There are some crude measurements in Home theater which show a significant drop in response across the 260Hz crossover region. That would make these speakers seem very week in the wind, and bass deficient.
The Sonos Faber 2 which is similar with 5" woofers has good measurements in Stereophile which also shows this null, and bass response falls off like a cliff after the box tuning.
So I have reason to suspect a sub is only a partial solution.
I really think this is a design done at the instigation of the marketing department, like so many. "It has to be a three way." This speaker would, I can be pretty certain, be a far better speakers as a 2.5 way and cross to tweeter at 2.6K. I would never do a passive crossover in a speaker like that at 260Hz.
I have had a rule not to design a passive crossover below 400 Hz.
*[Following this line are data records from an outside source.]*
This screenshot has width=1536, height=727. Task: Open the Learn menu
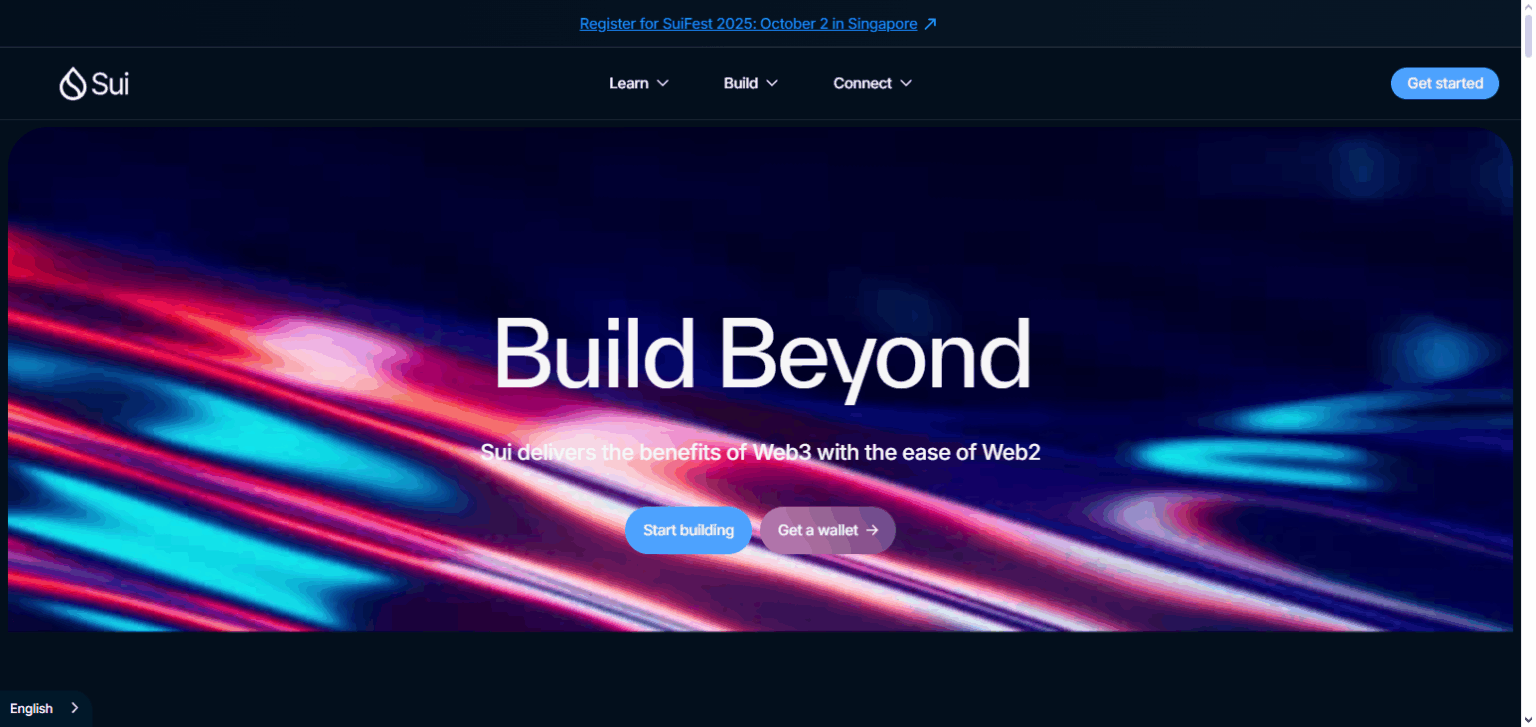[x=639, y=83]
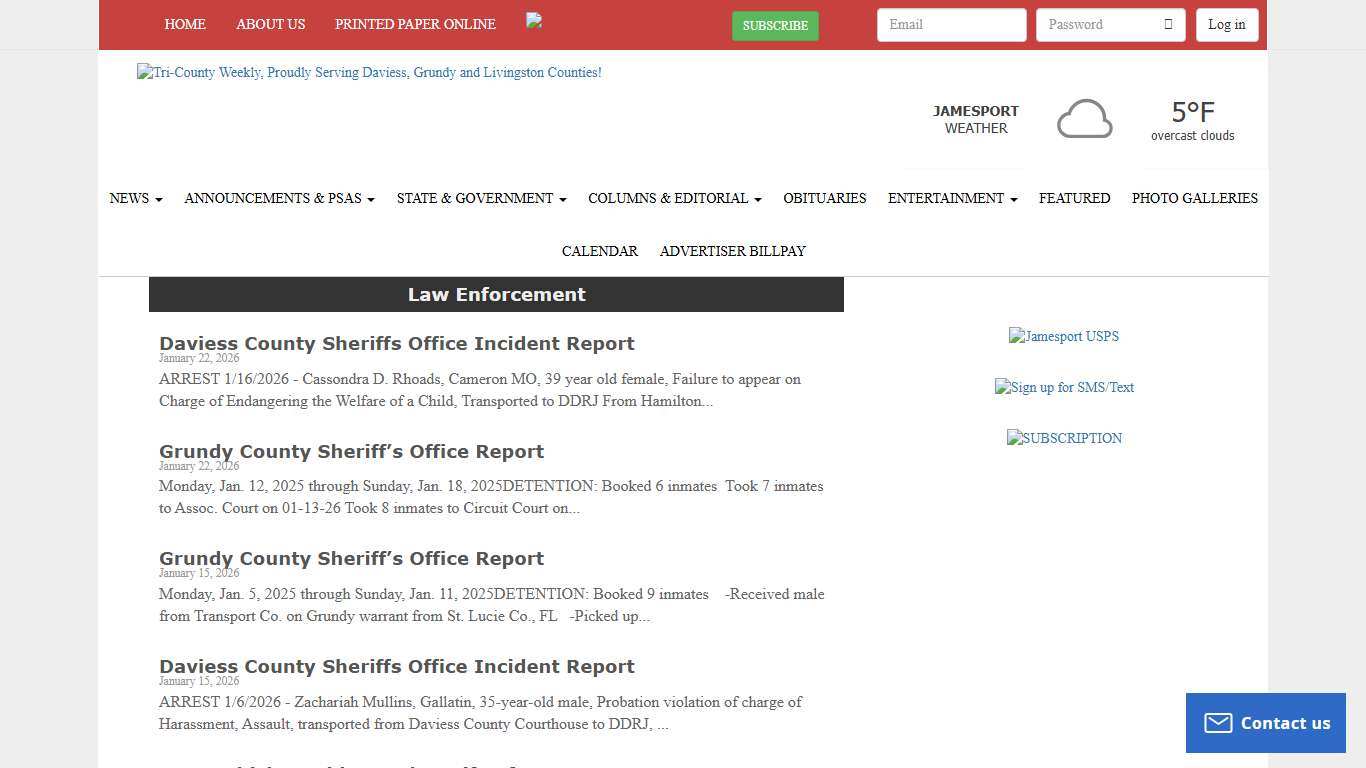Select HOME from the top menu

(185, 24)
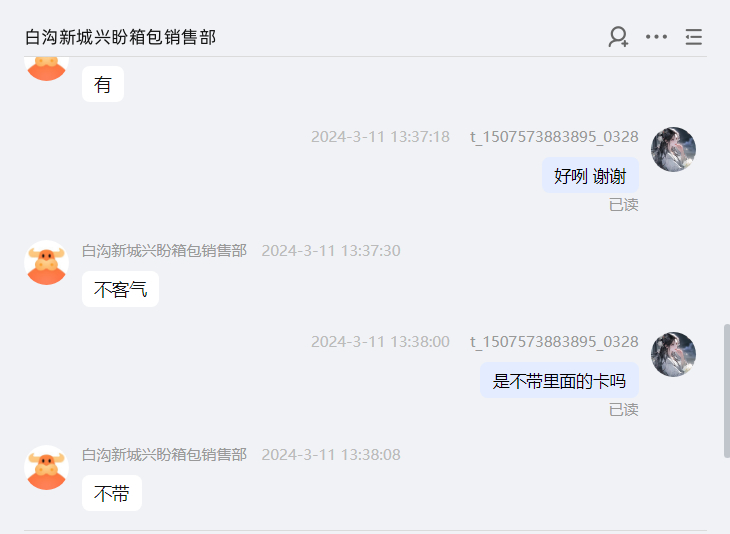Viewport: 730px width, 534px height.
Task: Click username t_1507573883895_0328 at 13:37:18
Action: [554, 137]
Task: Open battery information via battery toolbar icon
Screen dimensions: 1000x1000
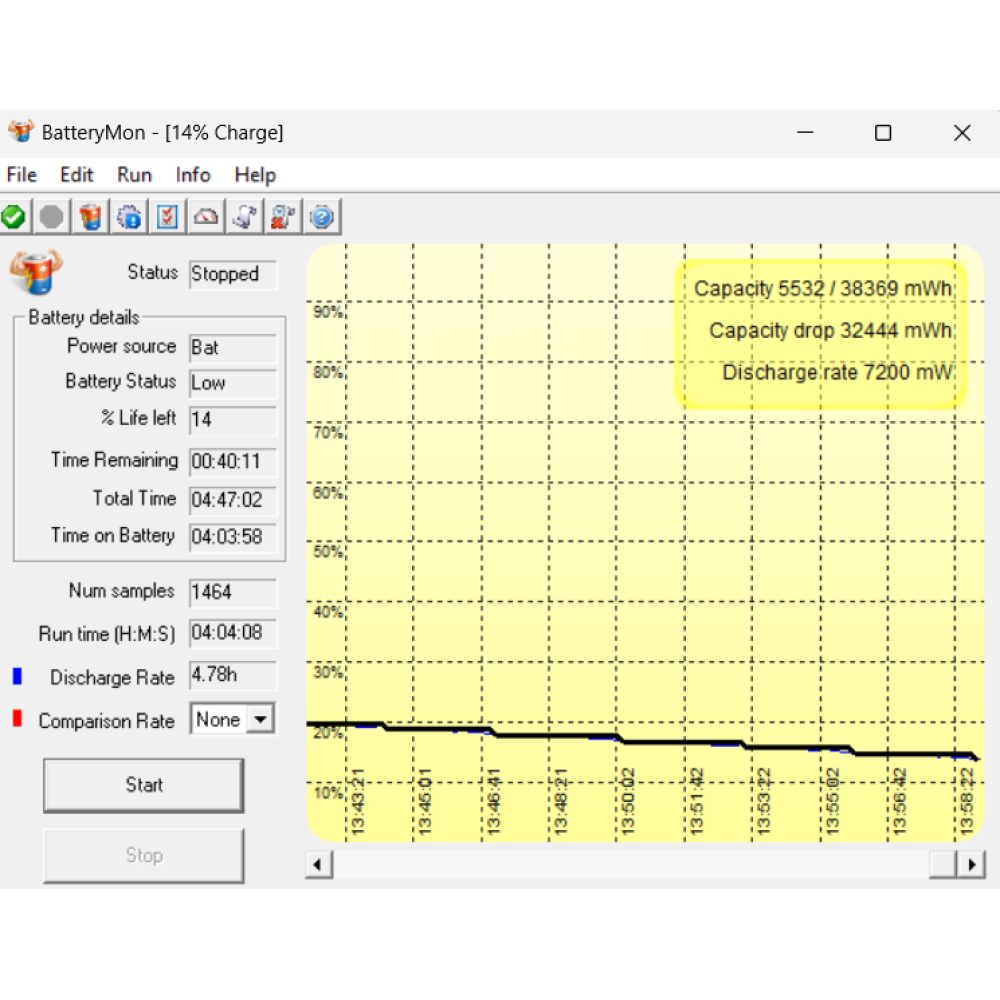Action: point(91,216)
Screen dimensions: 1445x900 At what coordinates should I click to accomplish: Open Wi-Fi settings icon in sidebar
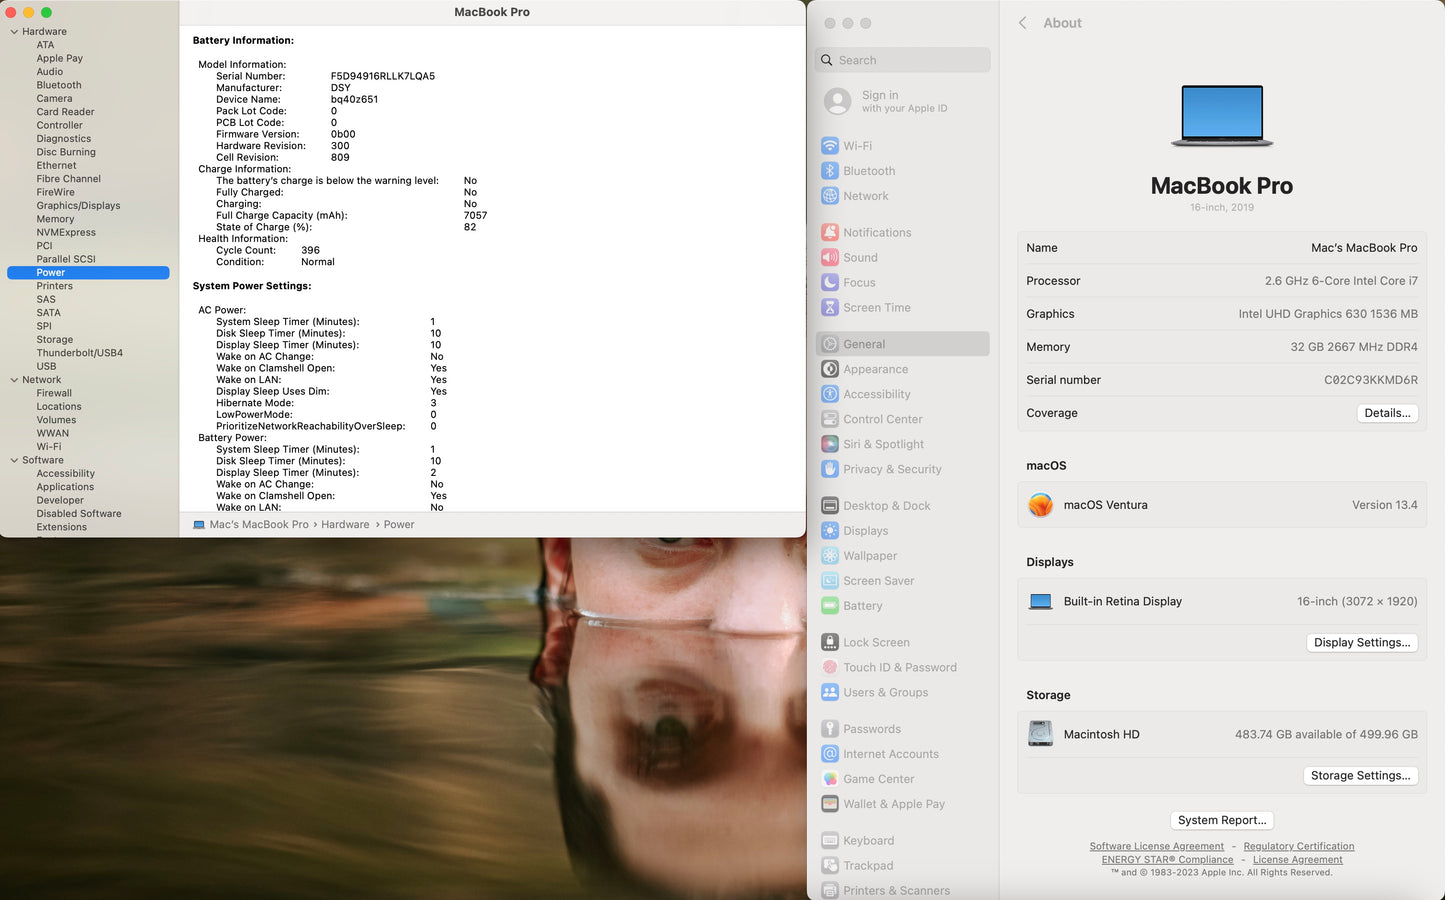click(x=829, y=146)
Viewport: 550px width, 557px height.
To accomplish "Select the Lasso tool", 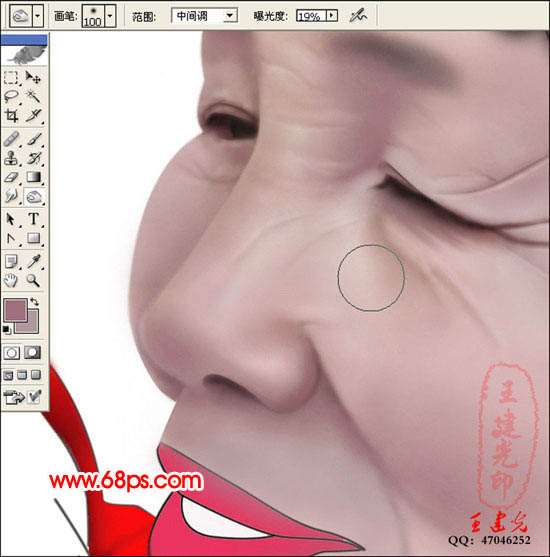I will pos(11,96).
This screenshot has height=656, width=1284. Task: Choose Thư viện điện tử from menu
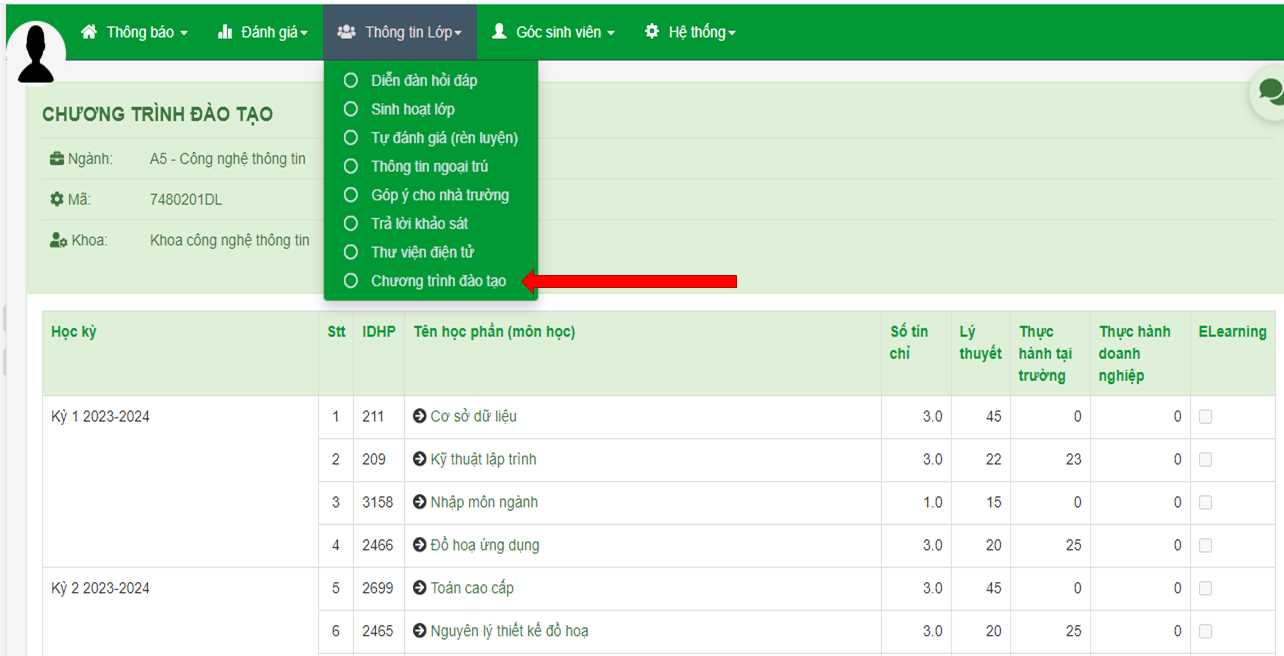423,252
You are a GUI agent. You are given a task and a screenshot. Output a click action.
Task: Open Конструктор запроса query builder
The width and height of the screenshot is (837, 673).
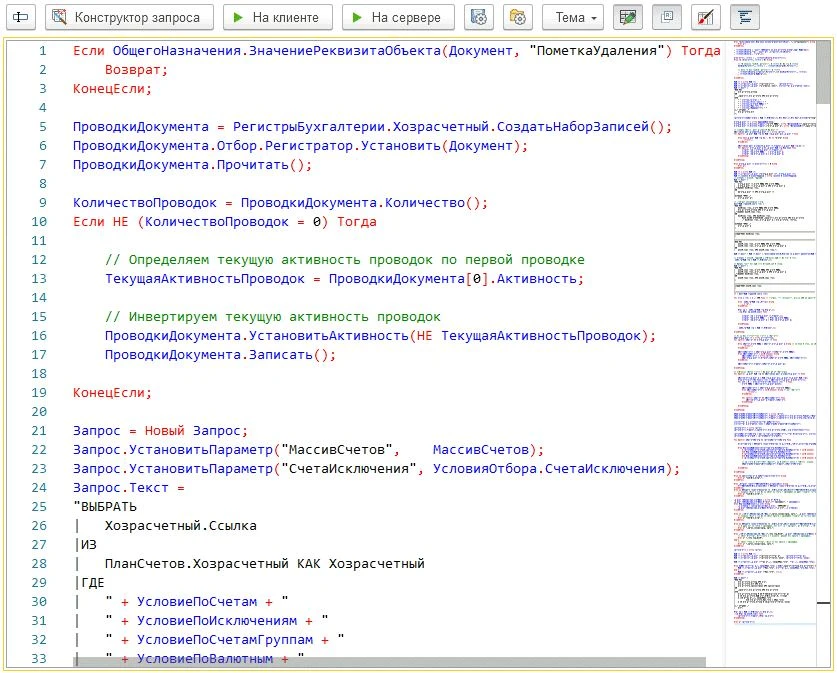(128, 17)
If a lower crossover is required, then the speaker will be active, no exceptions
The lesson here is to buy speakers that have good third party measurements and listen to them either at a dealer, or in your home with a good return policy.
There are two parallel outputs on the back. I suspect they are parallel, I highly doubt there is a buffer amp to isolate the outputs, given the manufacturer. So he will need a sub with right and left inputs and have to run two cables to the sub.
All I can say is good luck with this. The omens do not look favorable.